++++ The records

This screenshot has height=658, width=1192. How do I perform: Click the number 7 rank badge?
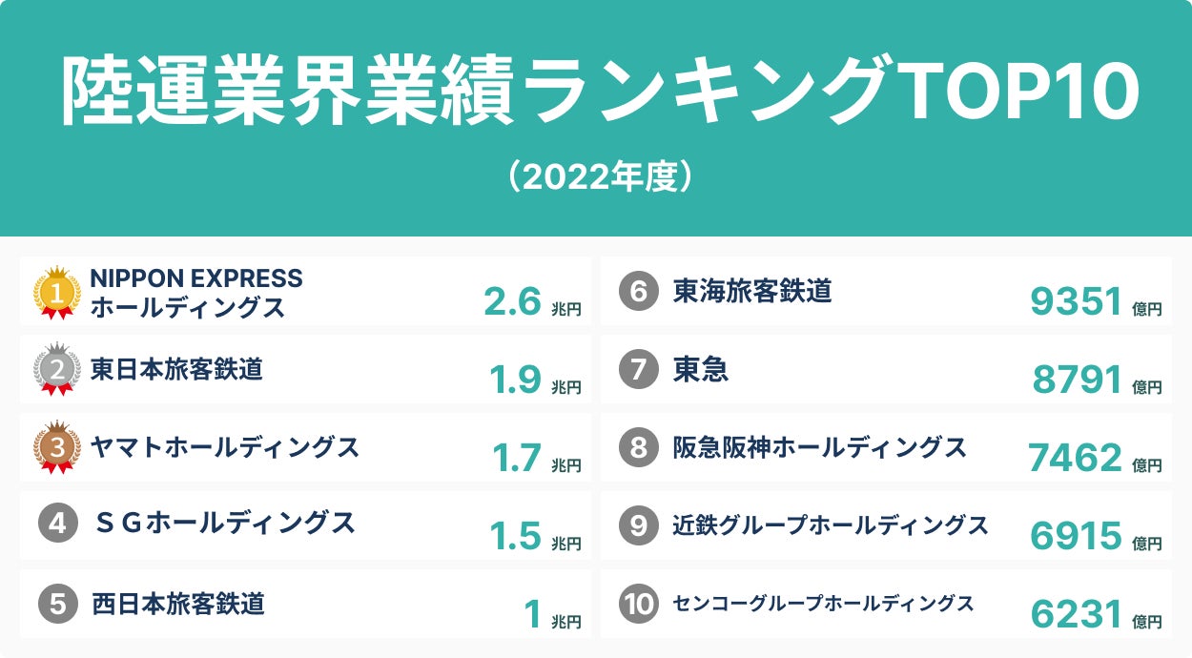(639, 370)
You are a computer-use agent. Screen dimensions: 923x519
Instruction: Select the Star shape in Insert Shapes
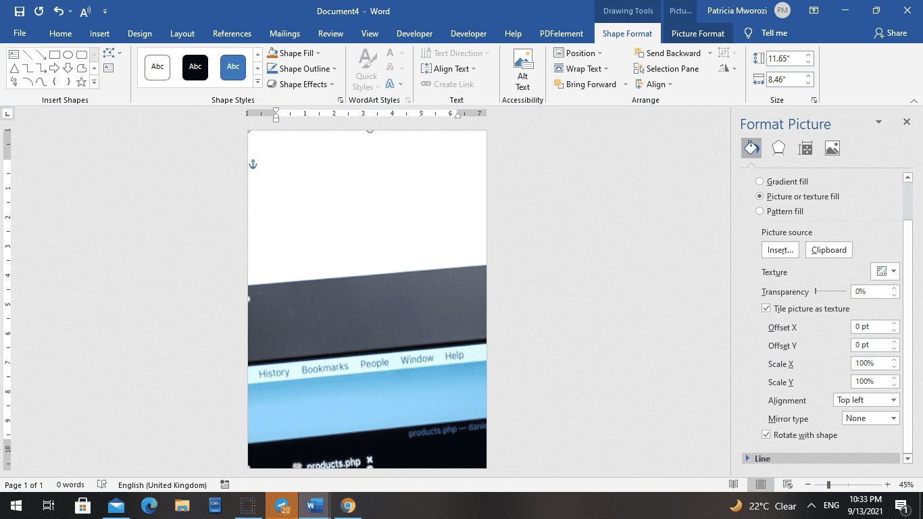[x=81, y=82]
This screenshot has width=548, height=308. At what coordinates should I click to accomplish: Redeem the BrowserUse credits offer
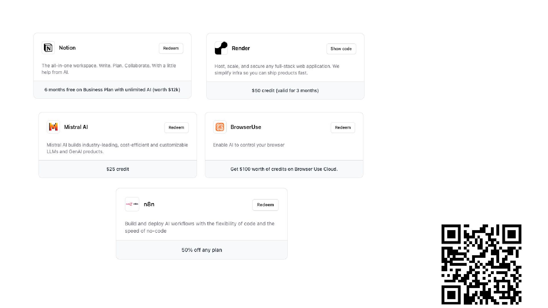point(343,127)
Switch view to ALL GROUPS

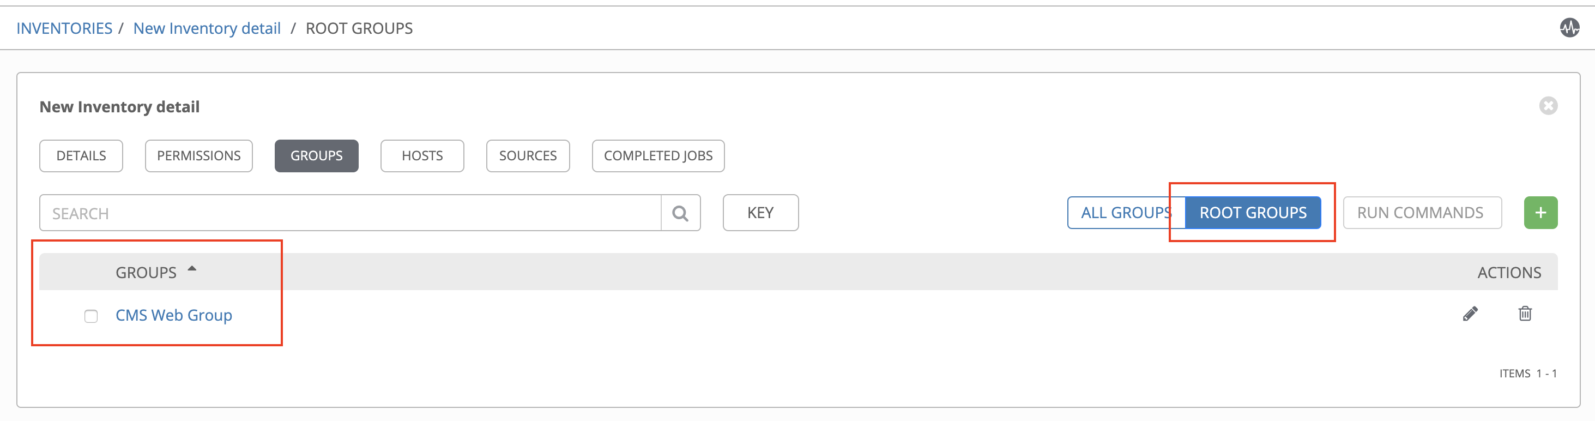point(1126,213)
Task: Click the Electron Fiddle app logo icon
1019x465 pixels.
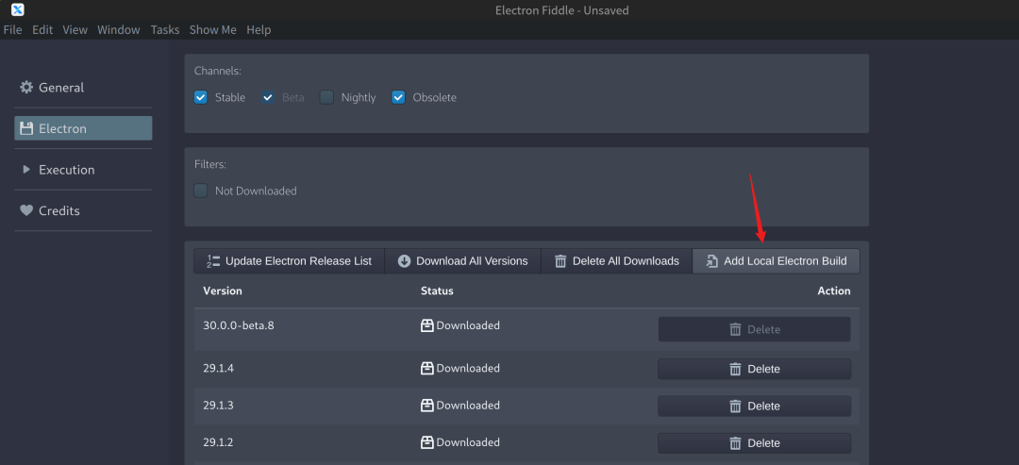Action: pos(17,10)
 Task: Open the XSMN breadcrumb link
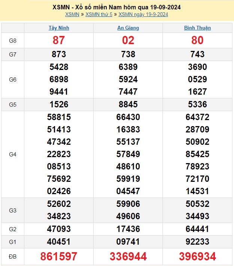tap(72, 15)
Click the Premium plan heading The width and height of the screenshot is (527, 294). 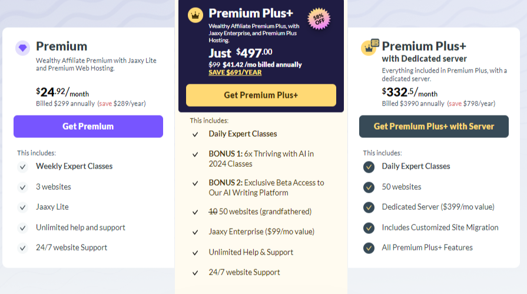61,46
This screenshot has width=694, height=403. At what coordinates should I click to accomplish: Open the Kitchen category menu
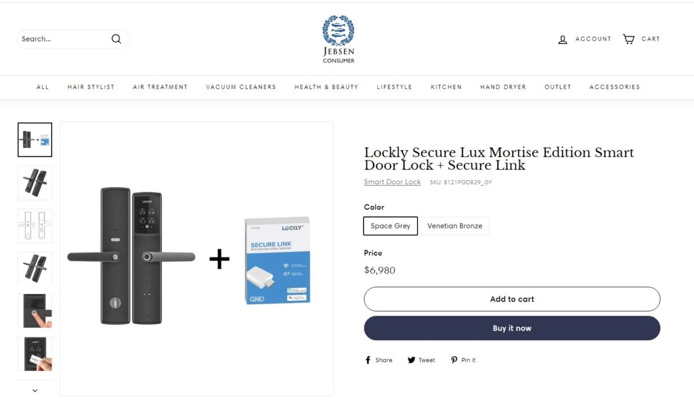click(446, 87)
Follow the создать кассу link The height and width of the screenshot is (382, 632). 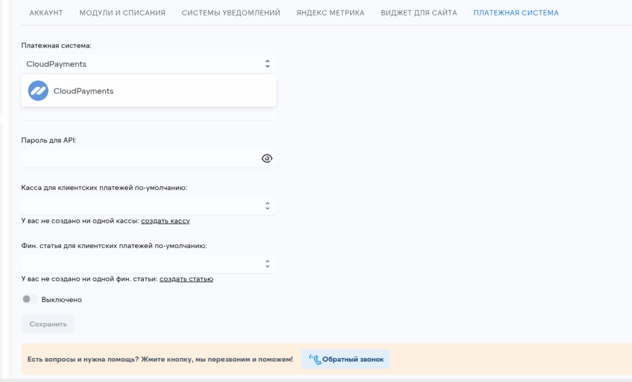coord(165,221)
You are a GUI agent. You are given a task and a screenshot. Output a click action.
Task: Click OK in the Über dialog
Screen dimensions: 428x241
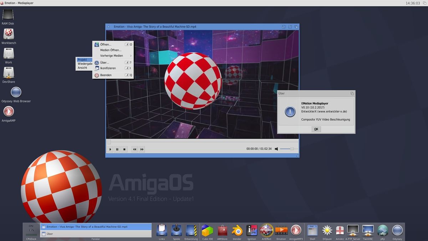[x=316, y=129]
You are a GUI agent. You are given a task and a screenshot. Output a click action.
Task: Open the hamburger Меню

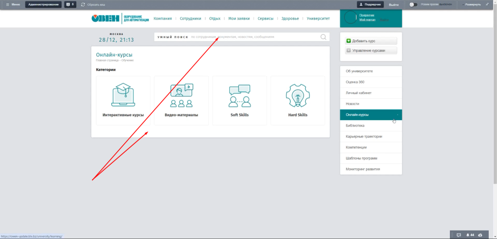13,4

++++++++

### [Work instructions]
Emit an exact copy of the lines from the line bearing "Task: Click OK in the Über dialog" through the last line above, inclusive, and leave the images out.

### [Exercise answer]
Task: Click OK in the Über dialog
Screen dimensions: 428x241
[x=316, y=129]
You are a GUI agent. You are given a task and a screenshot. Output a click action.
Task: Open the hamburger Меню

13,4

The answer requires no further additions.